Empoderar. De acordo com o dicionário Michaelis, o termo significa “Investir(-se) de poder, a fim de promover ações que possam provocar mudanças positivas no grupo social.”. E foi exatamente isso que a arquiteta Carina Guedes proporcionou às mulheres de comunidades de Belo Horizonte por meio do projeto Arquitetura na Periferia. O programa ensina as donas de casa, autônomas e tantas outras moradoras de baixíssima renda a planejar, investir e fazer sua própria obra dentro de casa.

A ideia de Carina surgiu no seu mestrado em 2013 e, como integrante do Arquitetura Sem Fronteiras, ela decidiu ensinar técnicas de construção civil e ajudar as mulheres a pensarem, decidirem e colocarem a mão na massa. “Normalmente a mulher é excluída do processo de decisão de construção da casa, desde o momento de escolher o que fazer até a hora de executar. O senso comum diz que as mulheres não entendem de construção. Só que elas são capazes de aprender qualquer coisa, se não fazem é porque não tiveram oportunidade de aprender”, explica a arquiteta.

Outra razão pela qual a idealizadora do projeto escolheu trabalhar exclusivamente com as mulheres é que, segundo ela, em um grupo misto elas ficam intimidadas pelos homens que geralmente já estão habituados no assunto. “É uma luta também contra o machismo estrutural”, declara Carina.

Além disso, na fase de estudos a arquiteta encontrou pesquisas que mostram que quando as mulheres recebem algum benefício elas tendem a compartilhar com o grupo, pensam na família.

Mão na massa, no cimento...

O trabalho começa com a formação de grupos de três a seis mulheres. As reuniões acontecem semanalmente para planejar as reformas, aprender técnicas de medições, desenho, cálculo de materiais e programação de custos e investimentos. As moradoras ganham um kit com calculadora, papeis, prancheta, trena, canetas e lápis. Essa fase dura de quatro a seis meses.
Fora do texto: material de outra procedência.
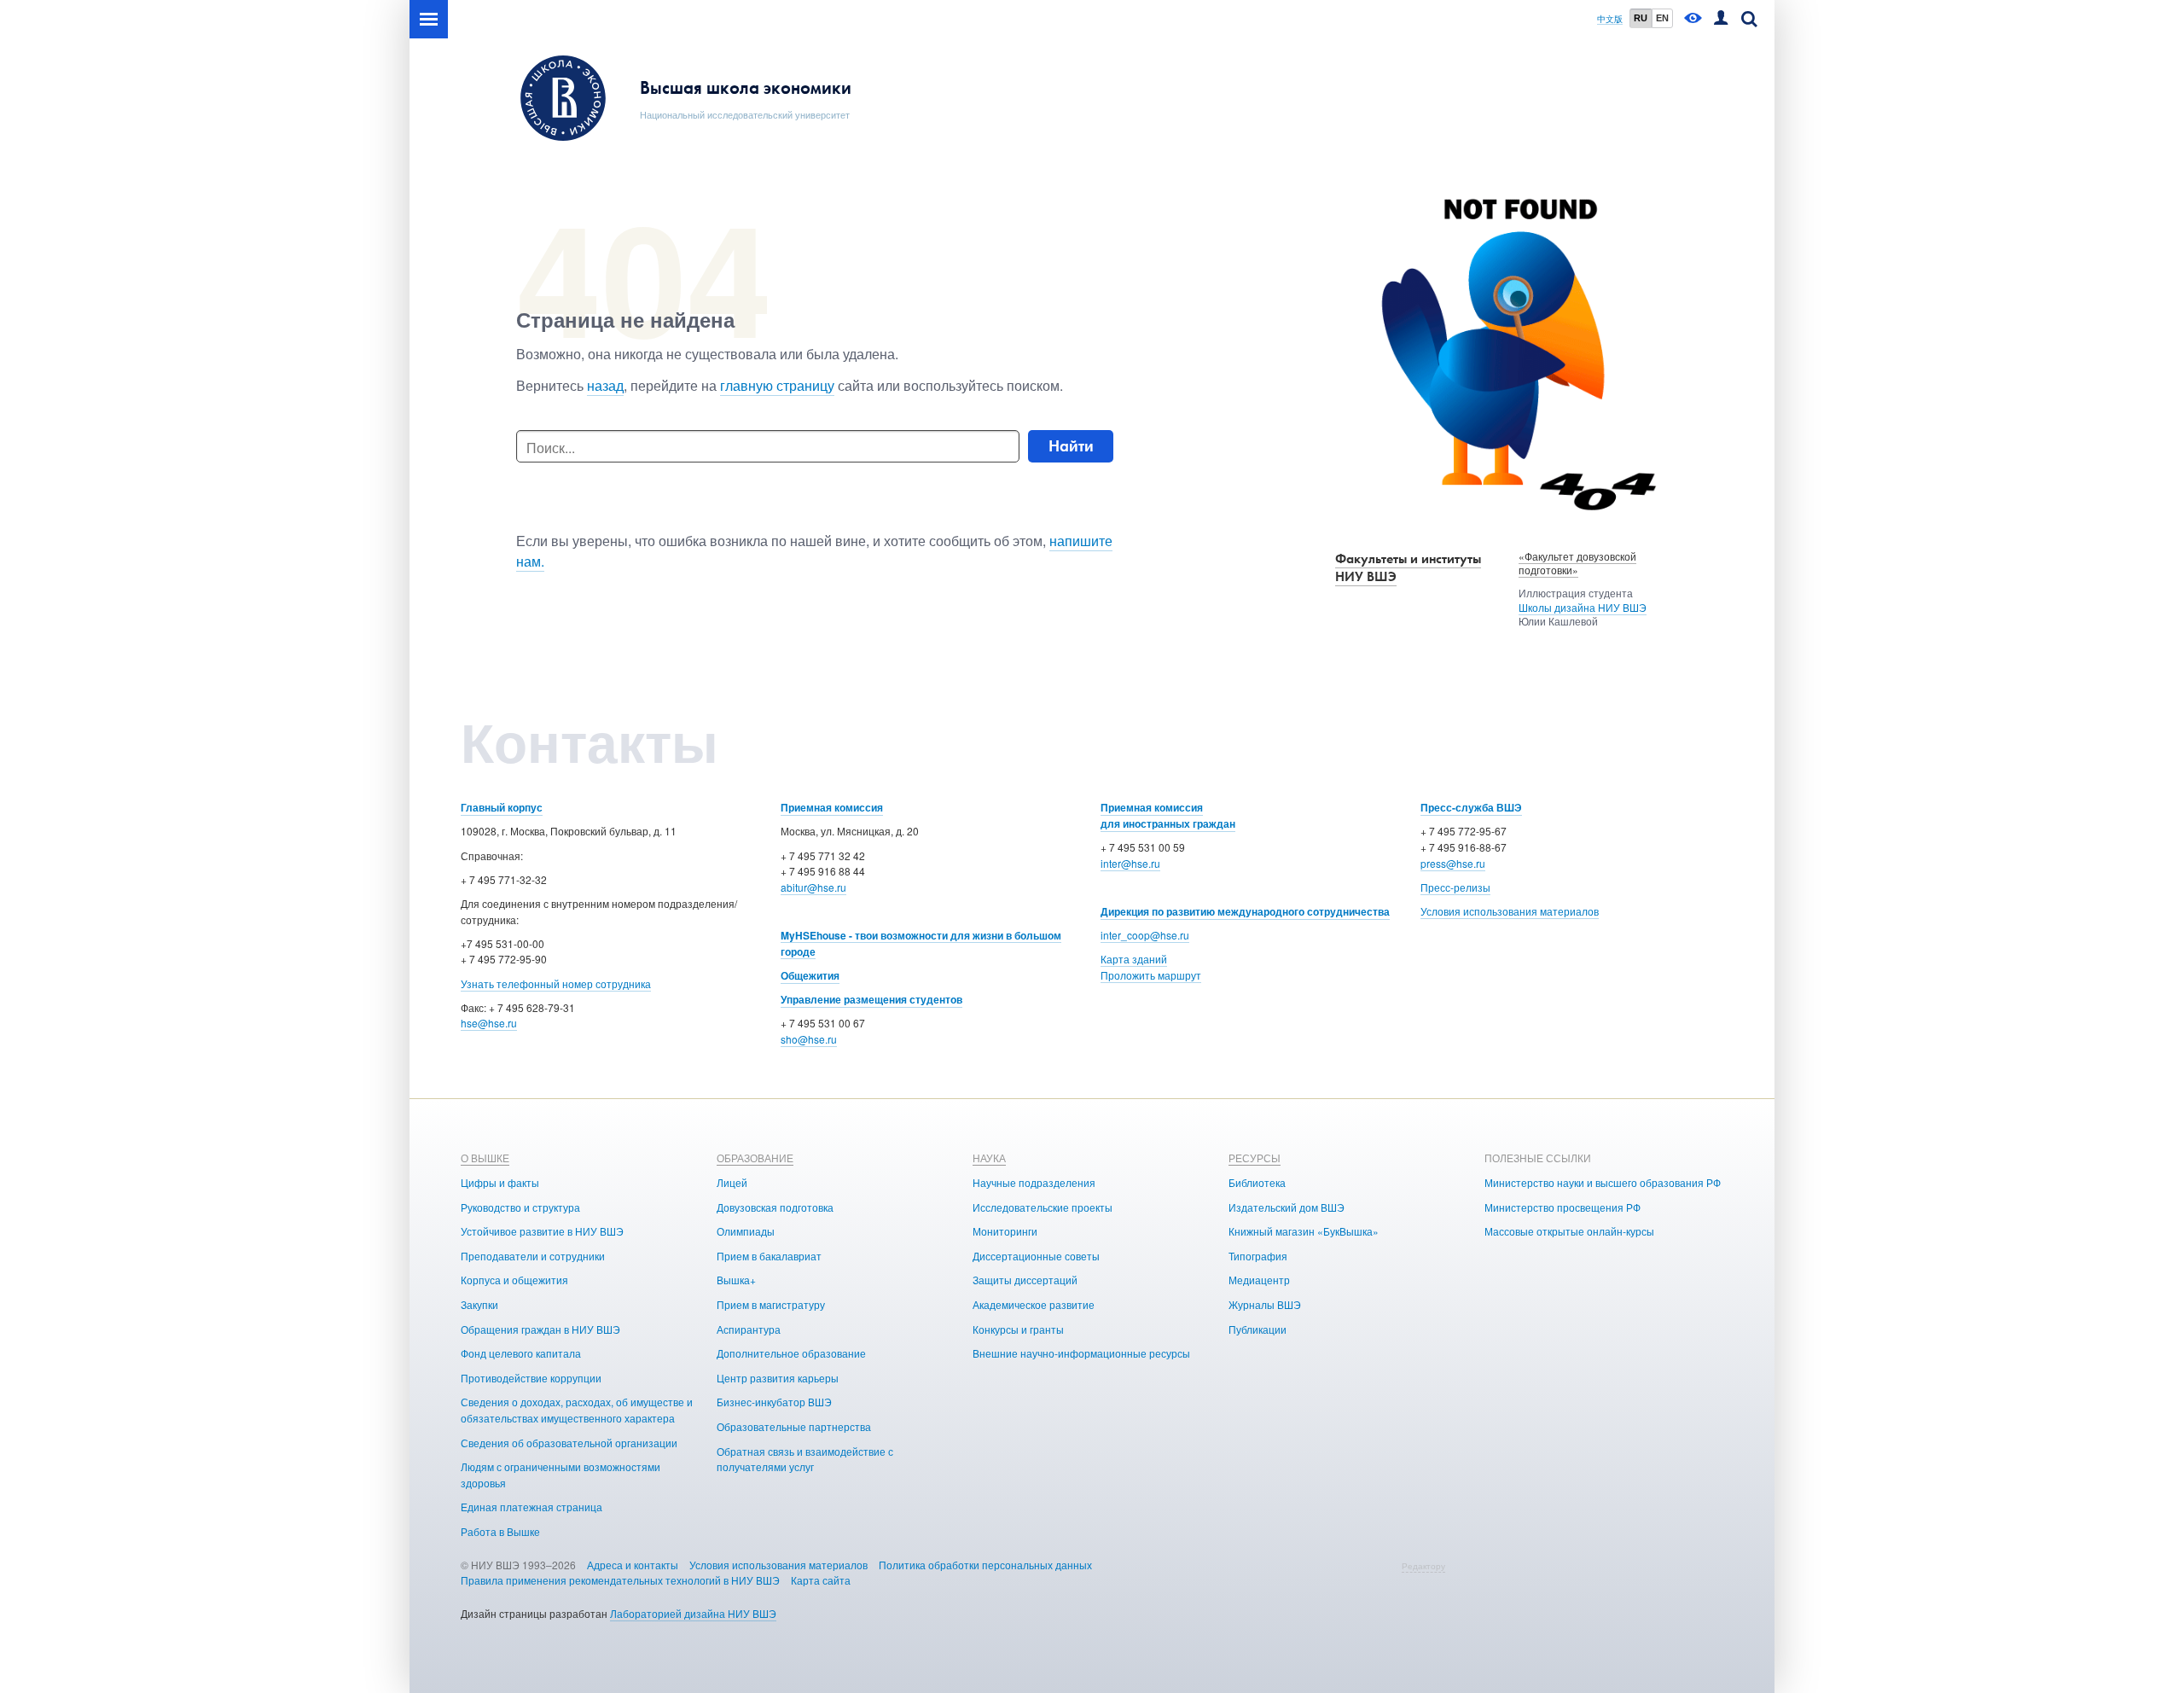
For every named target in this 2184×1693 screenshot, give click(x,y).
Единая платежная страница (531, 1506)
Para executar a obra, as participantes também podem optar por um microcrédito e ir pagando aos poucos. Os mutirões entre as mulheres também são comuns na hora de levantar parede e economizar dinheiro. Um dos primeiros parceiros do projeto foi a Brazil Foundation. Atualmente, os recursos são adquiridos por edital. Quem quiser ajudar pode doar valores a partir de R$ 12 mensais pela plataforma Catarse.

Empoderamento

O projeto já ajudou diversas mulheres em três comunidades de BH: Dandara, Paulo Freire e Eliana Silva. Além da Carina, a equipe é formada por outras mulheres, como a arquiteta, Mariana Borel, as engenheiras civis, Rafaela Dias e Tereza Barros, a mestre-obras, Cenir Silva, e as participantes de outros grupos que hoje são articuladoras nas comunidades, Luciana da Cruz e Chaeyenne Miguel.

O programa também conta com o apoio de voluntários nas áreas de psicologia, assistência social e arquitetura. “As mulheres são muito sobrecarregadas com todos problemas e a falta de acesso aos direitos básicos. Queremos ampliar a atuação e oferecer uma orientação mais qualificada”, completa Carina.

Cheyenne mora com o filho de 9 anos e trabalha fora de casa limpando vidros, mas não pensou duas vezes e colocou a mão na massa para ajustar o que ela queria dentro da residência. “Aqui em casa eu assentei os pisos e apliquei tudo o que aprendi nas outras oficinas. Também mexi na parte hidráulica do banheiro. Fiz o curso de elétrica e agora vou fazer tudo certo, passar a fiação pela mangueira, cortar a parede”, conta a moradora da comunidade Paulo Freire, que também trabalha como modelo fotográfica.  

“O projeto acrescentou demais, não só a parte técnica, mas a questão de saber que você tem o poder de fazer o que quiser, o que planejar, que não existe isso de serviço de homem. Que mulher pode estar onde ela quiser”, diz Cheyenne.